Bearbeiter: Christian Becker

Zitiervorschlag: BGH, 3 StR 424/20, Beschluss v. 23.02.2021, HRRS 2021 Nr. 312


BGH 3 StR 424/20 - Beschluss vom 23. Februar 2021 (LG Koblenz)

Bandenmäßiges Handeltreiben mit Betäubungsmitteln in nicht geringer Menge (Unterscheidung von Bandenmitgliedschaft und Beteiligung an einer Bandentat; Mittäterschaft; Zurechnung).

§ 30 Abs. 1 Nr. 1 BtMG; § 25 Abs. 2 StGB

Leitsatz des Bearbeiters

Die Bandenmitgliedschaft einerseits und die Beteiligung an einer Bandentat andererseits sind unabhängig voneinander zu beurteilen. Liegt eine Bande vor, bedeutet das nicht, dass jede von einem Bandenmitglied aufgrund der Bandenabrede begangene Tat den anderen Bandenmitgliedern ohne weiteres über § 25 Abs. 2 StGB als gemeinschaftlich begangene Straftat zugerechnet werden kann. Vielmehr ist für jede einzelne Straftat nach den allgemeinen Kriterien der Täterschaft und Teilnahme festzustellen, ob das einzelne Bandenmitglied sich an der Tat als Täter oder Teilnehmer oder ggf. gar nicht beteiligt hat.

Entscheidungstenor

Auf die Revision des Angeklagten N. wird das Urteil des Landgerichts Koblenz vom 22. Juni 2020 mit den jeweils zugehörigen Feststellungen aufgehoben, soweit es

den Angeklagten N. und den Mitangeklagten A. betrifft, im Fall II.8 der Urteilsgründe und im Ausspruch über die Gesamtstrafe;

den Mitangeklagten Z. betrifft, im Strafausspruch.

Im Umfang der Aufhebung wird die Sache zu neuer Verhandlung und Entscheidung, auch über die Kosten des Rechtsmittels, an eine andere Strafkammer des Landgerichts zurückverwiesen.
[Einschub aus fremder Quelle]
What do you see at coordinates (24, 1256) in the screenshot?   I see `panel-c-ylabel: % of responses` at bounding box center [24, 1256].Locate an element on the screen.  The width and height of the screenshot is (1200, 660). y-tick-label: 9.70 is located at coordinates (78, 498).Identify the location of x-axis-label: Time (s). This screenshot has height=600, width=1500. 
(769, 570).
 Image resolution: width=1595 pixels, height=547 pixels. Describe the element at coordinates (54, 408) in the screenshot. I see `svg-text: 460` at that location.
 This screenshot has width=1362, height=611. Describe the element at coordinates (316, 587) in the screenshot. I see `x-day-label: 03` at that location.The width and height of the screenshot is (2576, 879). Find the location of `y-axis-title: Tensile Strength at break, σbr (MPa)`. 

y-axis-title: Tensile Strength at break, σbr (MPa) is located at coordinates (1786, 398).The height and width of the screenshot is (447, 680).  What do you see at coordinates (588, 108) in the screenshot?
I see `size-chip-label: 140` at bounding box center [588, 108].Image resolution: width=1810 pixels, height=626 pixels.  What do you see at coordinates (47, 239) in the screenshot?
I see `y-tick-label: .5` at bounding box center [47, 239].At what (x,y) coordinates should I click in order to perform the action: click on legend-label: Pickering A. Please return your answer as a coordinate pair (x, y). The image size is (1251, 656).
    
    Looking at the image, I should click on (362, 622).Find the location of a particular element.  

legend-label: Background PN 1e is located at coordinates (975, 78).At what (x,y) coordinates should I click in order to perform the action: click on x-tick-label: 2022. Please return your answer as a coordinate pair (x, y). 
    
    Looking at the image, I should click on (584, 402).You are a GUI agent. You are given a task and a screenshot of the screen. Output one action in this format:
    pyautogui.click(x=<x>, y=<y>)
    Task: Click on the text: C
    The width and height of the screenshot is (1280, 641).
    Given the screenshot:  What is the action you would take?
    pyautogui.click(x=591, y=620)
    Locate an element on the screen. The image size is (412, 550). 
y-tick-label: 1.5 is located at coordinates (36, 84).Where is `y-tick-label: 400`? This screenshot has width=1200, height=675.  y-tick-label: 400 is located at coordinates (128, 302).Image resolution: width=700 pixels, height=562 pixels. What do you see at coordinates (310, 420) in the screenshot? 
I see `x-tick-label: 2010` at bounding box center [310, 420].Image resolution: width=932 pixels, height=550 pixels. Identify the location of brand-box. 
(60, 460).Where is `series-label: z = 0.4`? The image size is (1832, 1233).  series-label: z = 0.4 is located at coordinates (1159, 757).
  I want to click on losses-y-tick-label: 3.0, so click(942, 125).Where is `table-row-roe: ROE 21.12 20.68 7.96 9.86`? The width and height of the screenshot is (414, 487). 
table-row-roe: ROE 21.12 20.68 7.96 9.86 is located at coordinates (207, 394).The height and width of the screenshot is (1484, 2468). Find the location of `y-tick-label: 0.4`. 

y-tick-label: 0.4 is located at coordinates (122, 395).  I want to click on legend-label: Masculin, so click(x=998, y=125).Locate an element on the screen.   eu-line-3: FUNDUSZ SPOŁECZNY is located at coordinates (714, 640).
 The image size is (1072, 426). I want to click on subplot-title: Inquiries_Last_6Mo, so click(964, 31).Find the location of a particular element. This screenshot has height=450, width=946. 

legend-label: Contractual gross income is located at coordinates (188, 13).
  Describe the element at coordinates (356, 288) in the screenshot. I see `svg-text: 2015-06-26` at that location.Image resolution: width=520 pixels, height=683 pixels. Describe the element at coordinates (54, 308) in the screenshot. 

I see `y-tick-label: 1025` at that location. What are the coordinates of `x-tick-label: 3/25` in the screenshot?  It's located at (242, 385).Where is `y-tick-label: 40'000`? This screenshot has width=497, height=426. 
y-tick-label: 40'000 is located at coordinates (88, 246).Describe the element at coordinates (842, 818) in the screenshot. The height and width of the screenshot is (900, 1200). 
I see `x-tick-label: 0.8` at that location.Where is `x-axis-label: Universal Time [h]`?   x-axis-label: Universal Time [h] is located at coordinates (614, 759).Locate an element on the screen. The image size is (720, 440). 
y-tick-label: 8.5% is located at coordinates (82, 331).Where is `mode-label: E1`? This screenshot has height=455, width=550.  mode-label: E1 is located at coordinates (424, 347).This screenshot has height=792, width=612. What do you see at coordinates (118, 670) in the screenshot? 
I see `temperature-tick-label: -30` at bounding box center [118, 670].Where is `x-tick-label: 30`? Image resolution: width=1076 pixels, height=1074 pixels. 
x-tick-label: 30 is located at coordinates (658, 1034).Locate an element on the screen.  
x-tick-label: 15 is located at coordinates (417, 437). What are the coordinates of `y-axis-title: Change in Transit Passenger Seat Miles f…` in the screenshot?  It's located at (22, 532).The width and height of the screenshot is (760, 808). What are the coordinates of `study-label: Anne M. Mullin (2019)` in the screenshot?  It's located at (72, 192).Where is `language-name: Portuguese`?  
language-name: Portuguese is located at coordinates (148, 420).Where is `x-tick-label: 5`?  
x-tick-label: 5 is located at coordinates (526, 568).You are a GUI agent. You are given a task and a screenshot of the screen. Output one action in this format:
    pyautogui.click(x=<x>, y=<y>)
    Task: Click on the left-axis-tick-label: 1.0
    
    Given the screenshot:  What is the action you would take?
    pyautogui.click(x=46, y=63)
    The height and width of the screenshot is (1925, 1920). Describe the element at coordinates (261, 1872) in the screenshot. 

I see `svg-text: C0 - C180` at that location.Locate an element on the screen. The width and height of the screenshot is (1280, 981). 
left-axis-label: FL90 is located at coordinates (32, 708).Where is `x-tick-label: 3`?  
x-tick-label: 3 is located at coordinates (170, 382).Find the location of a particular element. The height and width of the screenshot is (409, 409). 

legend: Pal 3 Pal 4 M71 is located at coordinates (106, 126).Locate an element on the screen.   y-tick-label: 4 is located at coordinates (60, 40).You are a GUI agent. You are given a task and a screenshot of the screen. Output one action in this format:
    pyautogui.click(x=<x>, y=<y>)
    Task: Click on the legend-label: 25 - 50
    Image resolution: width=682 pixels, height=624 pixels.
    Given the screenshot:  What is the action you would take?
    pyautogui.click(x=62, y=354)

Die weitergehende Revision wird verworfen.

Gründe

Das Landgericht hat den Angeklagten N. wegen Bandenhandels mit Betäubungsmitteln in drei Fällen, Bandenhandels mit Betäubungsmitteln in nicht geringer Menge in zwei Fällen und Bandenhandels mit Betäubungsmitteln in Tateinheit mit gewerbsmäßiger Abgabe von Betäubungsmitteln als Person über 21 Jahre an eine Person unter 18 Jahren in 27 Fällen zu einer Gesamtfreiheitsstrafe von acht Jahren, den Mitangeklagten A. wegen bewaffneten Bandenhandels mit Betäubungsmitteln in nicht geringer Menge und wegen Bandenhandels mit Betäubungsmitteln unter Einbeziehung einer Strafe aus dem Strafbefehl des Amtsgerichts Frankfurt am Main vom 12. Juni 2019 zu einer Gesamtfreiheitsstrafe von zwei Jahren und sechs Monaten sowie den Mitangeklagten Z. wegen Bandenhandels mit Betäubungsmitteln in nicht geringer Menge zu einer Freiheitsstrafe von sechs Jahren verurteilt. Überdies hat es die Unterbringung der Mitangeklagten A. und Z. in einer Entziehungsanstalt angeordnet und Einziehungsentscheidungen getroffen. Die von dem Angeklagten N. auf die Rüge der Verletzung materiellen Rechts gestützte Revision hat - gemäß § 357 StPO auch zugunsten der Mitangeklagten A. und Z. - den aus der Entscheidungsformel ersichtlichen Teilerfolg; im Übrigen ist das Rechtsmittel unbegründet im Sinne des § 349 Abs. 2 StPO.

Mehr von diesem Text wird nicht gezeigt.